EXERCISE:
Copy the data exactly as it appears, and do not include any pictures.

[Records excerpted from a collection]
--------------------

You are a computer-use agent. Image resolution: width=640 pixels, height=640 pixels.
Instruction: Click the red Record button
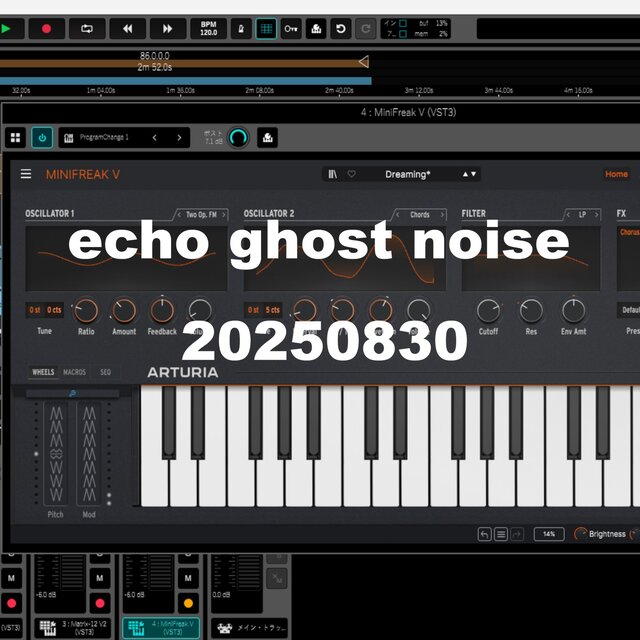click(x=46, y=29)
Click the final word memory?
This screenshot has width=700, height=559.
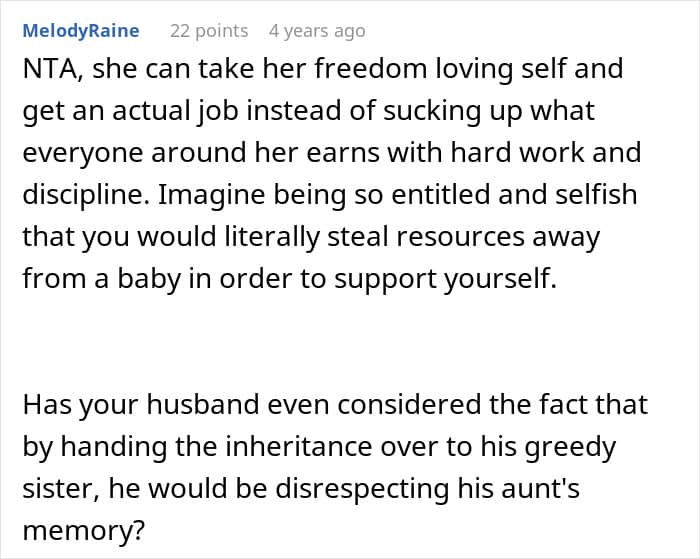pos(83,531)
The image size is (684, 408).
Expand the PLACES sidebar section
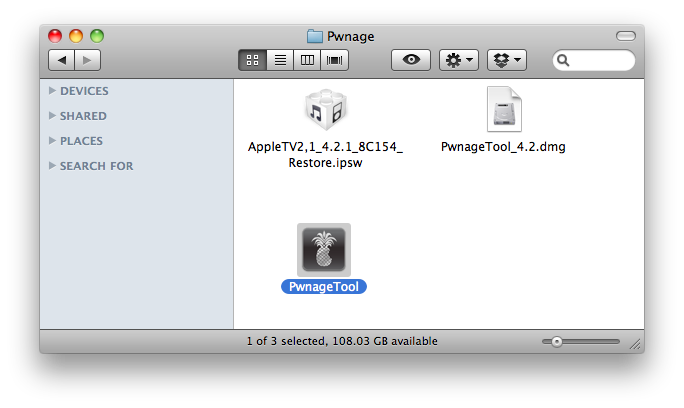click(x=52, y=141)
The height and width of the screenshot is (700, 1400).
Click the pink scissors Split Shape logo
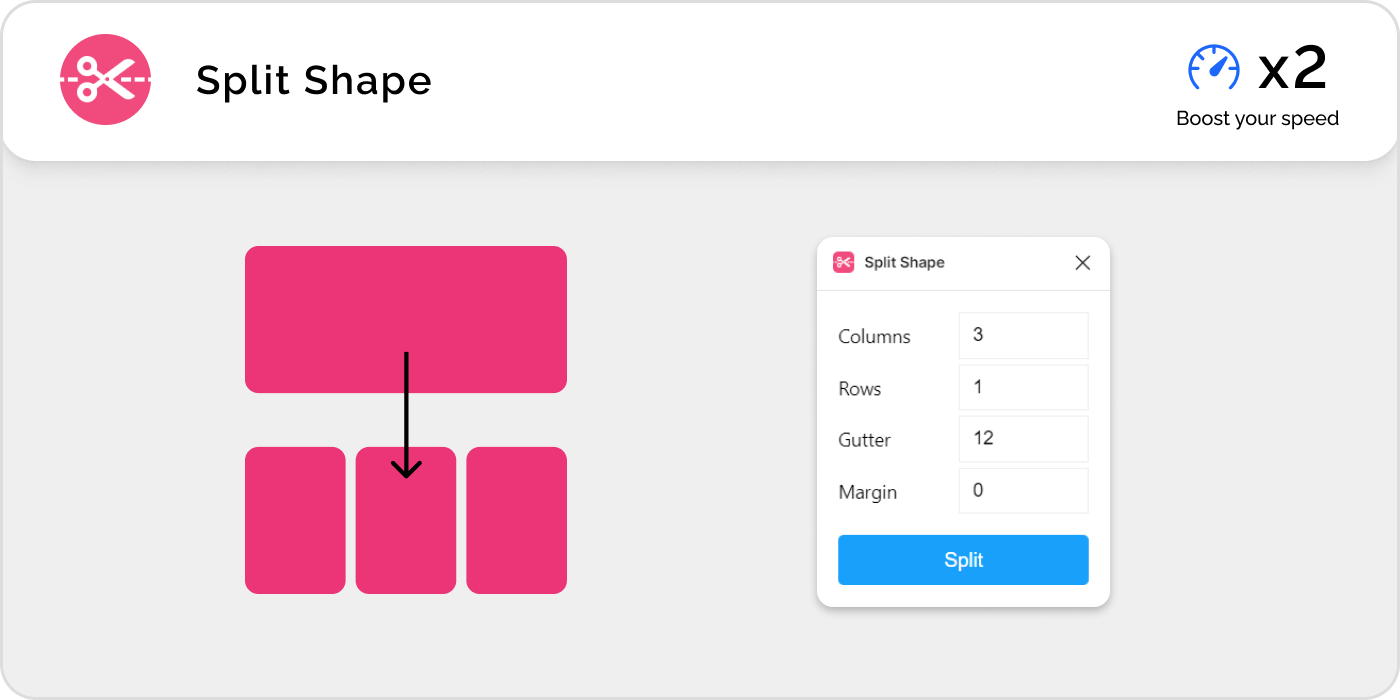pos(105,80)
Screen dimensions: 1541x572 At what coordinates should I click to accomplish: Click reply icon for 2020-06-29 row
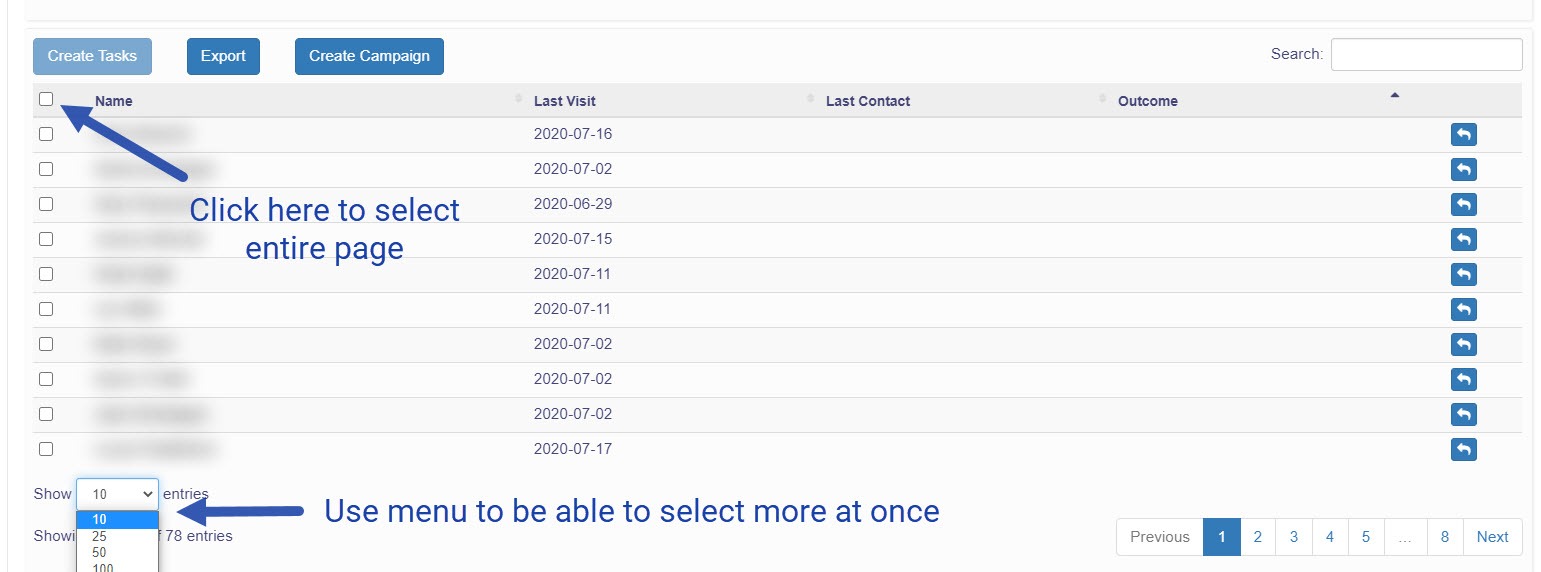click(x=1463, y=205)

--------------------

RESULT FOR THIS EXERCISE:
You are a computer-use agent. Image resolution: width=640 pixels, height=640 pixels.
Instruction: Click the red Record button
click(x=46, y=29)
Click the final word memory?
This screenshot has width=700, height=559.
pos(83,531)
The image size is (684, 408).
Expand the PLACES sidebar section
click(x=52, y=141)
The height and width of the screenshot is (700, 1400).
Click the pink scissors Split Shape logo
pos(105,80)
Screen dimensions: 1541x572 At what coordinates should I click to accomplish: Click reply icon for 2020-06-29 row
click(x=1463, y=205)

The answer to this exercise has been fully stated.